OBJECTIVE >>
Quote the page on the conservative auto-regeneration policy for AI-generated financial narratives in full, word for word.

PAGE EXCERPT >>

-- Start --

Conservative Auto-Regeneration Policy for AI-Generated Financial Narratives
Production quality-gating system for AI-generated outputs in financial services — threshold optimisation, conservative AND escalation policy, priority-scored human review queue, and audit-grade provenance.
Generative AI in financial services isn't a research problem — it's a compliance and reliability problem. The question isn't whether a model can produce a good output. The question is whether you can prove it, consistently, to an auditor.
This project implements a closed-loop quality assurance pipeline for AI-generated narratives in a financial services context. The system evaluates each generated output against two independent quality signals — embedding similarity and ROUGE-L — and applies a conservative AND policy: auto-regeneration is only triggered when both metrics fall below their calibrated thresholds simultaneously. Single-metric failure routes to human review rather than auto-regen, erring on the side of caution.
Thresholds are not hand-tuned. They are computed via a bootstrap percentile sweep across a labeled validation set, optimising for precision-recall trade-offs appropriate to a regulated environment. Every artifact — thresholds, policy decisions, enriched validation data — is written with provenance metadata (timestamp, config snapshot, pipeline stage) so the full decision trail is reconstructable.
The human review queue is not a flat list. Cases are ranked by a priority score derived from both metric deficits, so reviewers work the highest-risk outputs first. PII sanitization is applied before any data leaves the pipeline for external storage.

-- End --

SUPPLIED DATA >>

-- Start --

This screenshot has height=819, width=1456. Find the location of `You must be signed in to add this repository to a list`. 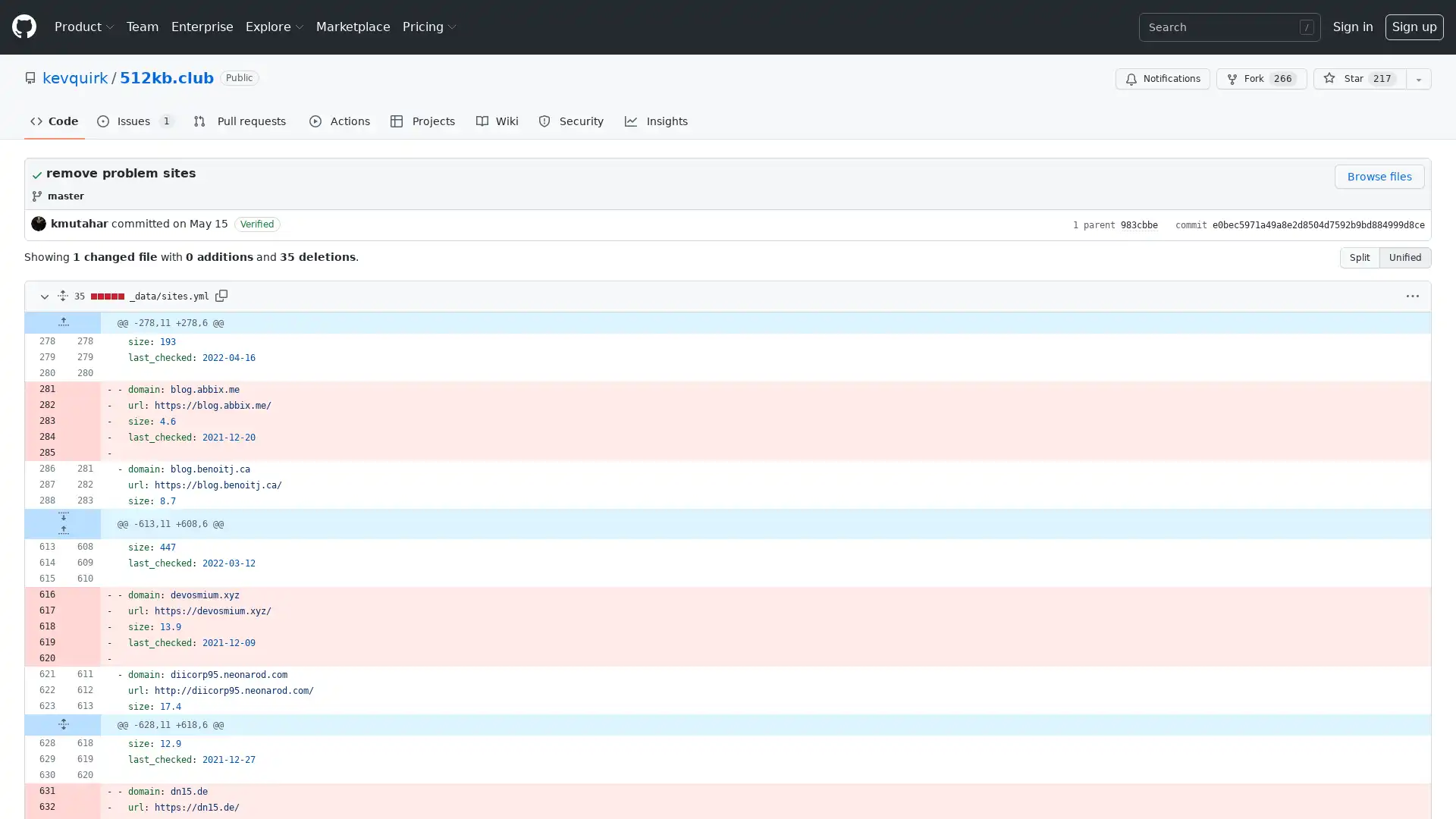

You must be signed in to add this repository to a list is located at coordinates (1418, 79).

-- End --

FINAL RESULT >>
Conservative Auto-Regeneration Policy for AI-Generated Financial Narratives
Production quality-gating system for AI-generated outputs in financial services — threshold optimisation, conservative AND escalation policy, priority-scored human review queue, and audit-grade provenance.
Generative AI in financial services isn't a research problem — it's a compliance and reliability problem. The question isn't whether a model can produce a good output. The question is whether you can prove it, consistently, to an auditor.
This project implements a closed-loop quality assurance pipeline for AI-generated narratives in a financial services context. The system evaluates each generated output against two independent quality signals — embedding similarity and ROUGE-L — and applies a conservative AND policy: auto-regeneration is only triggered when both metrics fall below their calibrated thresholds simultaneously. Single-metric failure routes to human review rather than auto-regen, erring on the side of caution.
Thresholds are not hand-tuned. They are computed via a bootstrap percentile sweep across a labeled validation set, optimising for precision-recall trade-offs appropriate to a regulated environment. Every artifact — thresholds, policy decisions, enriched validation data — is written with provenance metadata (timestamp, config snapshot, pipeline stage) so the full decision trail is reconstructable.
The human review queue is not a flat list. Cases are ranked by a priority score derived from both metric deficits, so reviewers work the highest-risk outputs first. PII sanitization is applied before any data leaves the pipeline for external storage.